Tuning pocl behavior
--------------------

The behavior of pocl can be controlled with multiple environment variables
listed below. The variables are helpful both when using and when developing
pocl.

* POCL_BUILDING

 If  set, the pocl helper scripts, kernel library and headers are 
 searched first from the pocl build directory.

* POCL_BBVECTORIZE

 If set to 1, makes the pocl kernel compiler execute the LLVM BBVectorizer in
 addition to the SLP vectorizer and the inner loop vectorizer. BBVectorizer
 has known stability issues, therefore it's disabled by default, but it can
 provide performance improvements. See: https://github.com/pocl/pocl/issues/251

* POCL_CACHE_DIR

 If this is set to an existing directory, pocl uses it as the cache
 directory for all compilation results. This allows reusing compilation
 results between pocl invocations. If this env is not set, then the
 default cache directory will be used, which is ``$XDG_CACHE_DIR/pocl/kcache``
 (if set) or ``$HOME/.cache/pocl/kcache/`` on Unix-like systems.

* POCL_DEBUG

 Enables debug messages to stderr. This will be mostly messages from error
 condition checks in OpenCL API calls. Useful to e.g. distinguish between various
 reasons a call can return CL_INVALID_VALUE. If clock_gettime is available,
 messages will include a timestamp.

* POCL_DEVICES and POCL_x_PARAMETERS

 POCL_DEVICES is a space separated list of the device instances to be enabled.
 This environment variable is used for the following devices:

 *         basic        A minimalistic example device driver for executing
                        kernels on the host CPU. No multithreading.

 *         pthread      Native kernel execution on the host CPU with
                        threaded execution of work groups using pthreads.

 *         ttasim       Device that simulates a TTA device using the
                        TCE's ttasim library. Enabled only if TCE libraries
                        installed.

 *         hsa          Uses HSA Runtime API to control HSA-compliant
                        kernel agents that support HSAIL finalization.

 If POCL_DEVICES is not set, one pthread device will be used.
 To specify parameters for drivers, the POCL_<drivername><instance>_PARAMETERS
 environment variable can be specified (where drivername is in uppercase).
 Example:

  export POCL_DEVICES="pthread ttasim ttasim"
  export POCL_TTASIM0_PARAMETERS="/path/to/my/machine0.adf"
  export POCL_TTASIM1_PARAMETERS="/path/to/my/machine1.adf"
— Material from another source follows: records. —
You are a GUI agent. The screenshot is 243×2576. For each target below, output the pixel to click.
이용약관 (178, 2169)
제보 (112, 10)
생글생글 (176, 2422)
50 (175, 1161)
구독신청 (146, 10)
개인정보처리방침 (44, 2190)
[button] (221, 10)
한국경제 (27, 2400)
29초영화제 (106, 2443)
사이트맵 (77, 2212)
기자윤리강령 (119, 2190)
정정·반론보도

 Creates three devices, one CPU device with pthread multithreading and two
 TTA device simulated with the ttasim. The ttasim devices gets a path to
 the architecture description file of the tta to simulate as a parameter.
 POCL_TTASIM0_PARAMETERS will be passed to the first ttasim driver instantiated
 and POCL_TTASIM1_PARAMETERS to the second one.

* POCL_IMPLICIT_FINISH

 Add an implicit call to clFinish afer every clEnqueue* call. Useful mostly for
 pocl internal development, and is enabled only if pocl is configured with
 '--enable-debug'.

* POCL_KERNEL_CACHE

 If this is set to 0 at runtime, kernel compilation files will be deleted at
 clReleaseProgram(). Note that it's currently not possible for pocl to avoid
 interacting with LLVM via on-disk files, so pocl requires some disk space at
 least temporarily (at runtime). Also, the locking mechanism on cache files
 does not work with LLVM < 3.5, so you might get errors if you try to run
 multiple processes running the same CL code via pocl.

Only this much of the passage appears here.